Natalie Eilbert

Issue 36, Fall 2015

Natalie Eilbert

Two Poems

Liquid Waste

 

Again I chew the cud before I waste beneath myself

I sit in a café and pour out. Impartiality of organs twisted

into weird suns. A man I called mentor pushed me forward

on a couch and reached up. When I forward-fold I think

of his hands working his body up, my body working his body

up. I disgust the image. My carriage spills. I came to understand

shame in a bed of marigolds. I stared at a bed of marigolds

as my mother told me of my cousin’s suicide. My feet inched

the black soil, the shame-full yellow faces in each flower.

How cheap to be arranged, plotted, nourished. My carriage

spills. They could never be wild and still radiate shame.

Shame unto shame as oceans unto oceans. Kip strung up

in a room, dead from his bad remains. Marigolds extrude

a fear-full nature. I was so alarmed by my lack of care.

So young I was in my dimension. I was still in death’s

dimension. I boasted to my mother my nonexistence.

Death had yet to show me the shame of being alive. I believed

the impact of my nonexistence carved my existence.

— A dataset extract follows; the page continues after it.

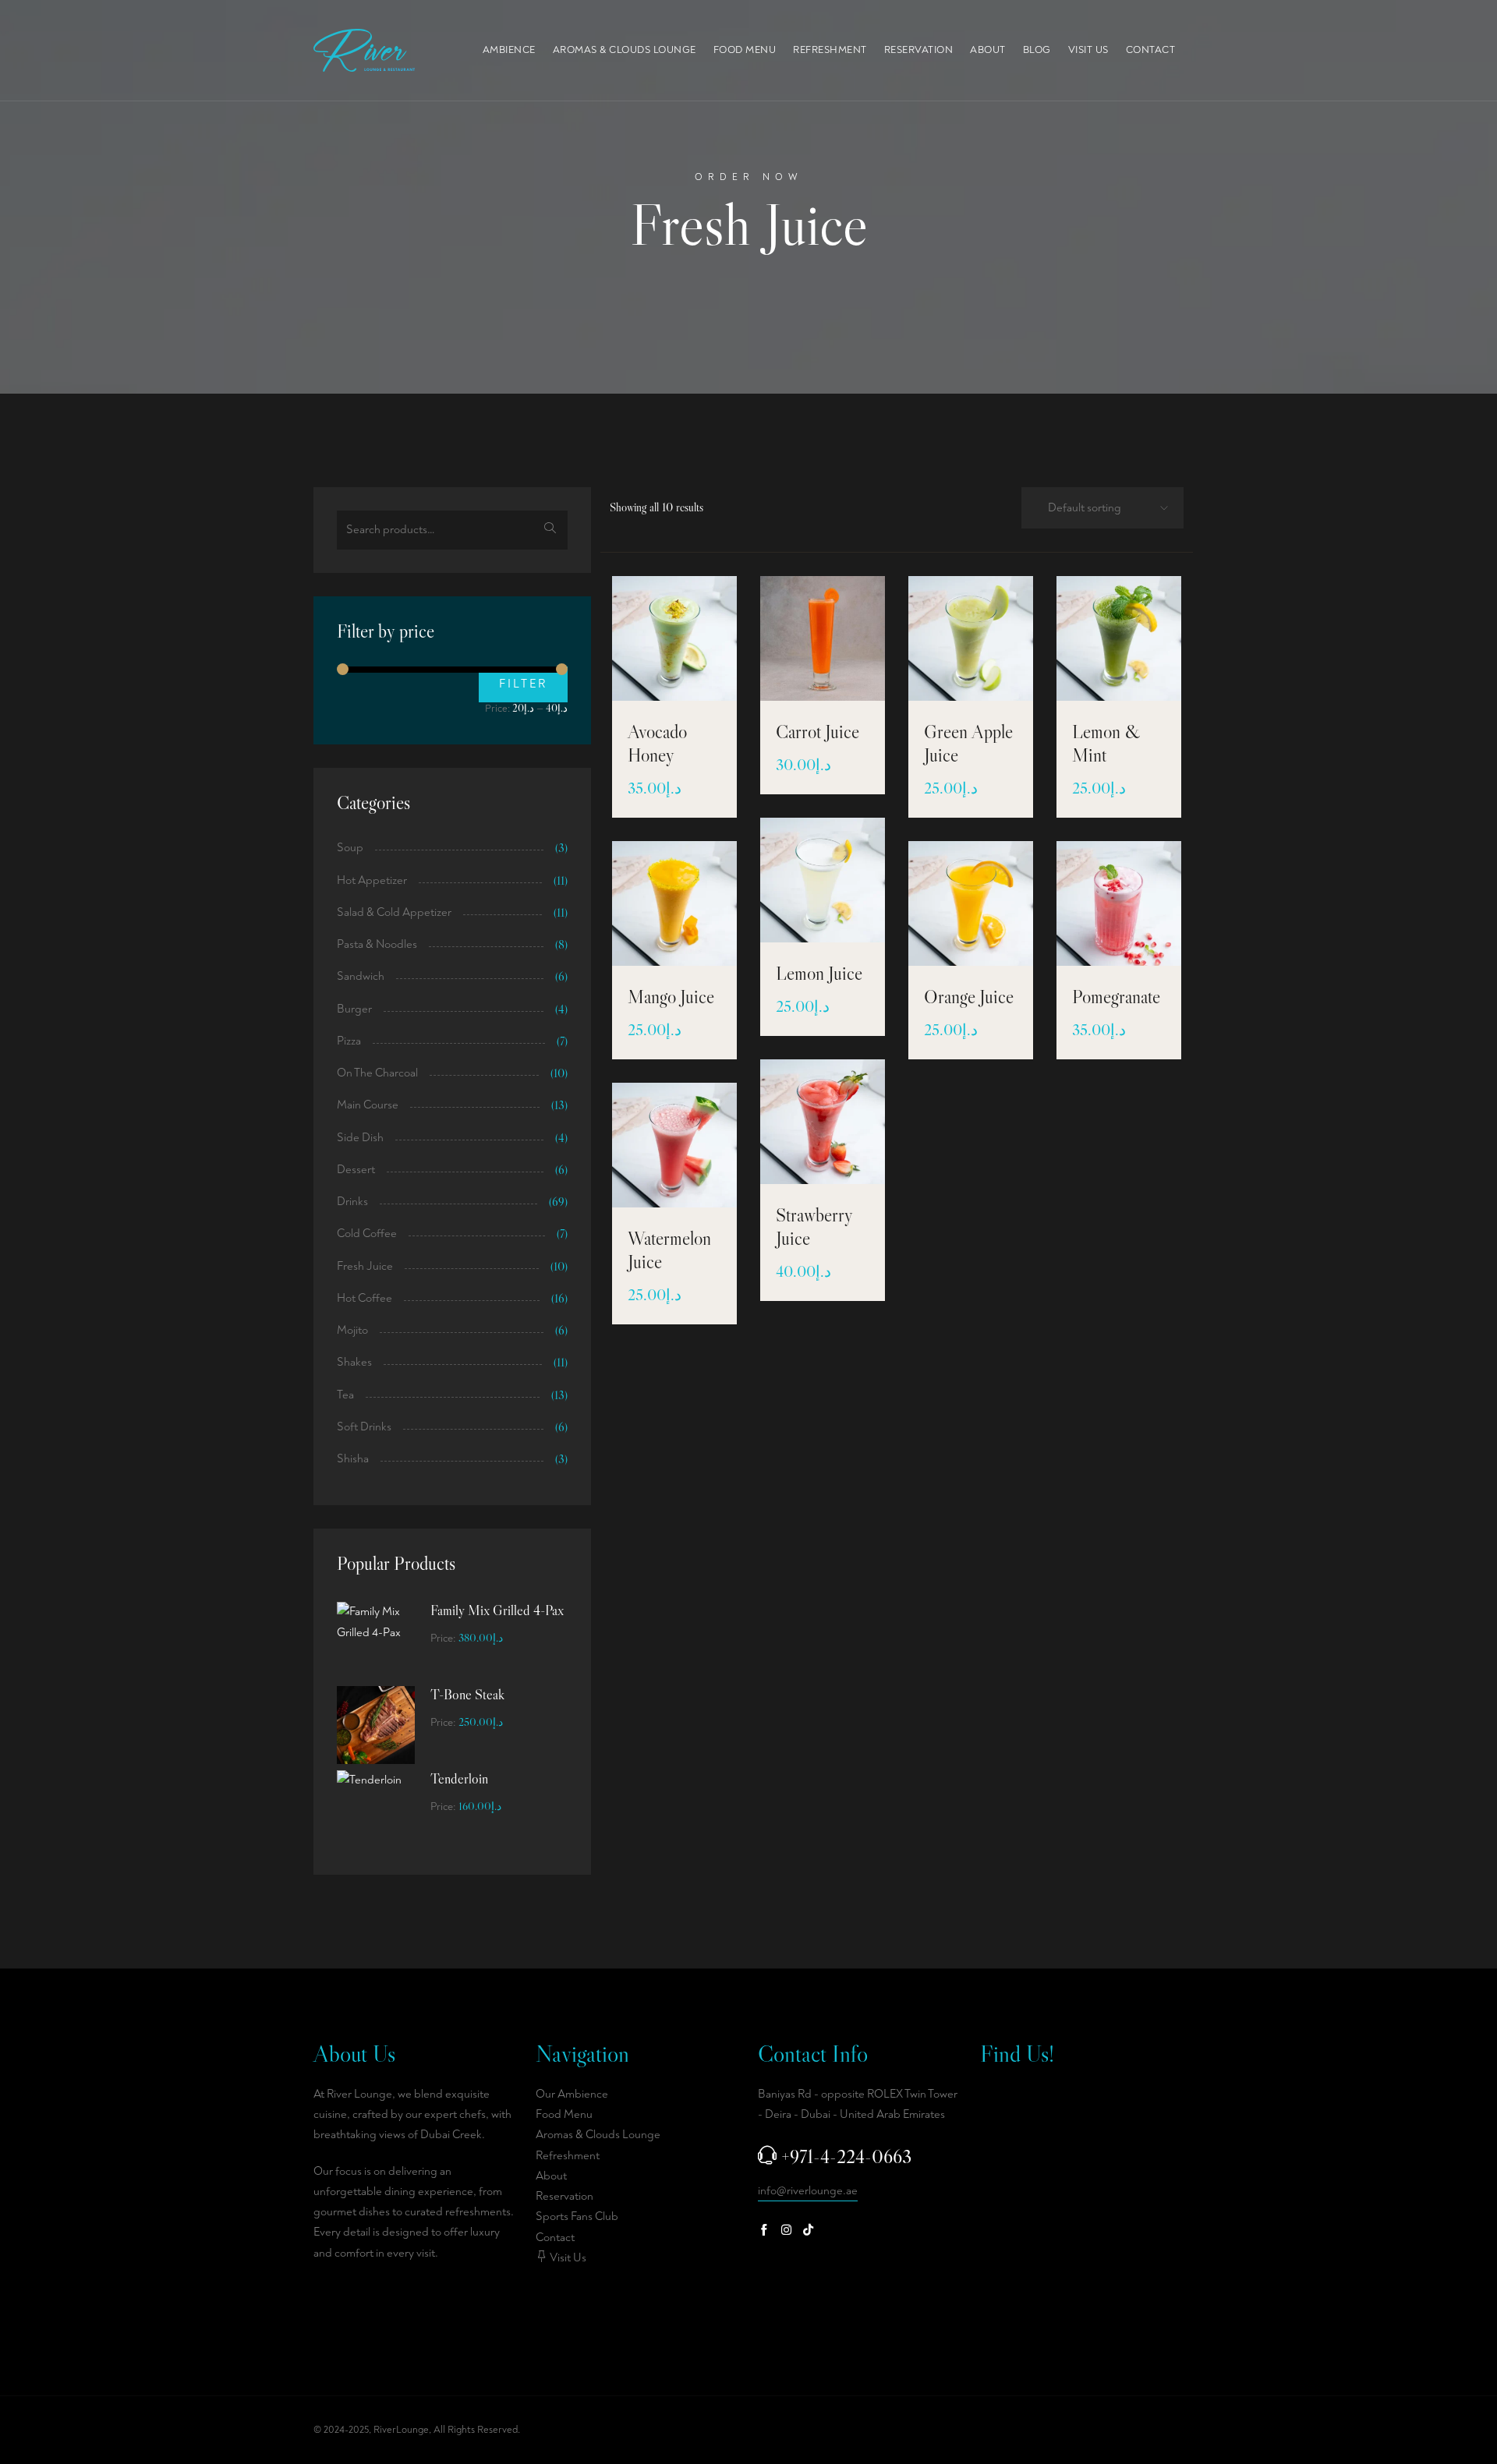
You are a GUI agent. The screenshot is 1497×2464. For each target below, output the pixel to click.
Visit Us (1088, 50)
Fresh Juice (365, 1266)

My carriage spills. There was an unspeakable, indistinguishable

knot in this liminal phase. I came to see this as choice. Choice

stroked on a liminal plane. In answer my animal eye

reached through oyster layers toward oil, slime-wet rock

of humanity. And so human form pitied me as I humanly formed.

Marigolds blinked above my origin story. What more

could I be but the texture of blanched skin. Drip.

 

Liquid Waste

 

Anne Boyer says on her blog there is no “listening”

to one’s body, which in all circumstances is providing

the wrong information. The doctors plan to cut

my mother’s throat open to remove harmful nodules,

my mother who grew up wanting a penis and no

uncles, no sixties-era rape tactics, no loss of her firstborn.

How will disease be for her how will disease be for me.

I am more lonely than I’ve been since a man held me down

as if to drown me in the lake of his needs, empty pizzaboxes

stacked as though to collect that flattening residue.

Readers balk at the violence of such active sub-pred phrases

when they extend out the body not like verbs but skin

over skin, skin over organs, skin over overactive nodes.

I didn’t want to be a girl like this. The woman-body

glides over my sleeping and drips a syrup in my ear.

My mind is precious. It dreams of removal, as all

precious things wish for somatic omission. Poor fishbones

skull of a mind. My carriage empties. I fear hormones,

how they’ll cut me open to see my fault lines, hypnotize

the kraken of the woman-body gliding me awake.

Yesterday I searched my shoes and remembered.

I remembered a boyfriend who pushed my cheek onto pillows

and told me he removed my clothes better than I could

dress myself. I could dress myself. Out the window, snow.

The abuse of men, they voice their hate of me now

collecting accounts of fibril damage. They say how could you

say I did this. My mom closes my book to banish

her opening throat. When will indifference come,

says Berryman at his father’s tomb. My carriage fills.

It means to draft a letter to all of them, a wet damp scrawl.

 

 

NATALIE EILBERT’s debut collection Swan Feast was published this year by Coconut Books. She is the author of two previous chapbooks, Conversation with the Stone Wife (Bloof Books) and And I Shall Again Be Virtuous (Big Lucks Books). Her poems and essays are published or forthcoming in The Kenyon Review, The Offing, Tin House, Guernica, and elsewhere. Recently a winner of the 2015 Arkadii Dragomoshchenko Prize for Innovative Poetry, she is the founding editor of The Atlas Review.